Quem vigia Zack Snyder?

Sim, eu li a obra em quadrinhos quando ela foi lançada no Brasil pela primeira vez, lá pelos anos 80. Eu também pirei quando li aquela proposta tão diferente, pessimista e “realista” de um universo de super-heróis. Com o tempo, percebi que Watchmen é, na verdade, uma obra literária bastante complexa e que os uniformes ridículos e conceito de “vigilantes” são apenas pano de fundo para a trama. Definitivamente, não se trata de uma “revista de super-heróis”, mas de uma excelente história com argumentos, diálogos e situações que te fazem pensar. Essa é a essência da obra de Alan Moore que, como dizem por aí, “revolucionou os quadrinhos”.
Entendo que o diretor Zack Snyder, fã de quadrinhos e de Watchmen como milhões no mundo, quisesse colocar tudo aquilo na telona – que diretor fã de quadrinhos não ia querer? E lá foi o homem comprar o maior desafio aos olhos dos leitores: levar aquela história de 12 volumes, tão trançada, tão elaborada e cheia de detalhes que fazem dela um marco, para uma película de duas horas e meia. E ele quase conseguiu.
Quem leu a obra não vai se incomodar com a perda / as alterações de muitos detalhes e subtramas que as 12 edições da história traziam – afinal, se todas elas fossem fielmente retratadas, Watchmen deveria ser uma mini-série super-produzida da HBO de sei-lá-quantos capítulos ou uma epopéia como Senhor dos Anéis: um filme de 10 a 12 horas dividido em três ou quatro partes. Mas não é. É um blockbuster que promete ser o maior da temporada e, por isso mesmo, ele tem que ter as características de um blockbuster. Ele é incrivelmente bem produzido e visualmente fiel à arte do desenhista Dave Gibbons, aliada a uma trilha sonora fantástica de velhos rocks e canções pop dos anos 60, 70 e 80 (afinal, o filme se passa em 1985, assim como a obra original – ponto para Snyder, que preferiu não “atualizar” o contexto). Diálogos semelhantes e muitas fotografias que imitam as principais e mais marcantes cenas das revistas. Tudo isso é de encher os olhos.

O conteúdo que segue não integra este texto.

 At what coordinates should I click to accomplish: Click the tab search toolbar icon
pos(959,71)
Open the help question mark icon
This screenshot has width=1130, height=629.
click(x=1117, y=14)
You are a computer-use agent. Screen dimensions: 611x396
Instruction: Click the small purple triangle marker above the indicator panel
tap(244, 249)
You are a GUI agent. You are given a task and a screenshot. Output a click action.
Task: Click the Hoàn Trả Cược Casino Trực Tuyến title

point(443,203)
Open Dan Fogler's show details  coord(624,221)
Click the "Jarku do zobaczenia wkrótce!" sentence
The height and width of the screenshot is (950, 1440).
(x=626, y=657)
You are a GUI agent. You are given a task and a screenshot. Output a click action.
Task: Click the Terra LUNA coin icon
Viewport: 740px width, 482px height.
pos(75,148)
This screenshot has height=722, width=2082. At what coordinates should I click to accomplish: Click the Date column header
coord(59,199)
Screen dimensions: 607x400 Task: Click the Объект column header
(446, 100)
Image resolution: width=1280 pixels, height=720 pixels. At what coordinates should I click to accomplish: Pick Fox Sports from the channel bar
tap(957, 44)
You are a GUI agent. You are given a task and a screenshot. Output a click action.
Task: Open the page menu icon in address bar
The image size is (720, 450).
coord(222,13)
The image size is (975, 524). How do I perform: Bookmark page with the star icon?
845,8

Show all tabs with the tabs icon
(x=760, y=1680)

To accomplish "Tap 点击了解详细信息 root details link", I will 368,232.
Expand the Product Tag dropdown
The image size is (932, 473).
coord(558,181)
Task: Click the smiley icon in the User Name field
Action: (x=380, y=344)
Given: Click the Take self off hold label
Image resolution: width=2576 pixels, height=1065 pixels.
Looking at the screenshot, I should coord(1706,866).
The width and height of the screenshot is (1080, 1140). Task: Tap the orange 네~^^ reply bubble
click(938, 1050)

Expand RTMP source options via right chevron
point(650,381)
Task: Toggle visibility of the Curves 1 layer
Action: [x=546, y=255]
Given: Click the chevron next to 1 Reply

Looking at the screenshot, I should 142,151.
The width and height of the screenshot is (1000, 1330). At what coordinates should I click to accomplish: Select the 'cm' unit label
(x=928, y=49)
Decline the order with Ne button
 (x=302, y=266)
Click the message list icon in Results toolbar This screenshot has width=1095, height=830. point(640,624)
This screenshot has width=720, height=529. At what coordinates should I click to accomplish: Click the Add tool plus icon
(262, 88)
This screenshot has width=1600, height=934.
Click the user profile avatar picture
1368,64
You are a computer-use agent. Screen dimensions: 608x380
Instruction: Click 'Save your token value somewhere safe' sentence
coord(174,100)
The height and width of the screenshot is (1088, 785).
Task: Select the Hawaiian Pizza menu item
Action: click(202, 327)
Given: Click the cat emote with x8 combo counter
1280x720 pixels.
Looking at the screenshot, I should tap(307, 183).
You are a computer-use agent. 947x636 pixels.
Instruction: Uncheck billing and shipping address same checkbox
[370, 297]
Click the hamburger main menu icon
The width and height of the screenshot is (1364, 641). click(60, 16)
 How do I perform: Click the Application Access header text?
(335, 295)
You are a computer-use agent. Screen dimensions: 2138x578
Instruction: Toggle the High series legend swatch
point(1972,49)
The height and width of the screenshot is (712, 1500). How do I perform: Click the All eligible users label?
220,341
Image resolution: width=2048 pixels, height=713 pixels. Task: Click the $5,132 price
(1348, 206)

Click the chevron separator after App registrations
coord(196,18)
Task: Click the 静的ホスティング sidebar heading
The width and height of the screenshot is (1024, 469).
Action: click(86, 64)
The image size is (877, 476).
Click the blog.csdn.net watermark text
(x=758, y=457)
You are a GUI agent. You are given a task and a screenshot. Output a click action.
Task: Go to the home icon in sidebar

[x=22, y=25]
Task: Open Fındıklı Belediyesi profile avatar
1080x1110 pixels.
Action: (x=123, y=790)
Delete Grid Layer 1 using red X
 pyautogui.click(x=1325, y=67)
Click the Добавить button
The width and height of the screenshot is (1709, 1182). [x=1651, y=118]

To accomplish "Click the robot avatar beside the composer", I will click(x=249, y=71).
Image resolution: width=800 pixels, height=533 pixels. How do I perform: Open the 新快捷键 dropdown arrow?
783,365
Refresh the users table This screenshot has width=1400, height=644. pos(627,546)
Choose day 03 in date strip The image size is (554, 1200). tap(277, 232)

Snyder, no entanto, seguiu o caminho que eu já sabia que ia seguir. Aos olhos de Hollywood e dos espectadores em todo o mundo que nunca leram a obra, trata-se apenas de um blockbuster de super-herói e, como tal, o filme tem a obrigação de dar a eles o que eles querem: cenas de luta e ação impactantes de seus uniformes causando um visual cool na telona, sangue, ossos quebrados… Snyder estava quase querendo ser um Tarantino nessas horas, mas sem o talento pra sanguinolência de Quentin. Essas cenas ocuparam espaço que seria destinado aos detalhes que elaborariam e dariam mais significado às tramas e subtramas que, em grande parte, estavam todas lá, mas tiveram que ser comprimidas em poucos minutos por parte de filme, fazendo com que cada personagem fosse somente mais um maluco fantasiado com problemas psicológicos sérios – alguns visivelmente mais graves que outros, mas todos mereciam ser capados e jogados em salas acolchoadas vestindo camisas de força. Quem nunca leu os quadrinhos pode ter tido essa sensação ao final do filme e saído de lá pensando “então é isso que esses nerds endeusam tanto?”. Não, não é..
Tenho certeza de que Zack fez esse filme de coração, querendo levar para o cinema toda a complexidade da obra de seu ídolo, mas não adianta: continuei me sentindo como se assistisse um grande e colorido clipe da MTV enquanto reconhecia a trama, que eu já conhecia da revista, presa no sótão e batendo enlouquecidamente a porta, querendo sair. Uma pena.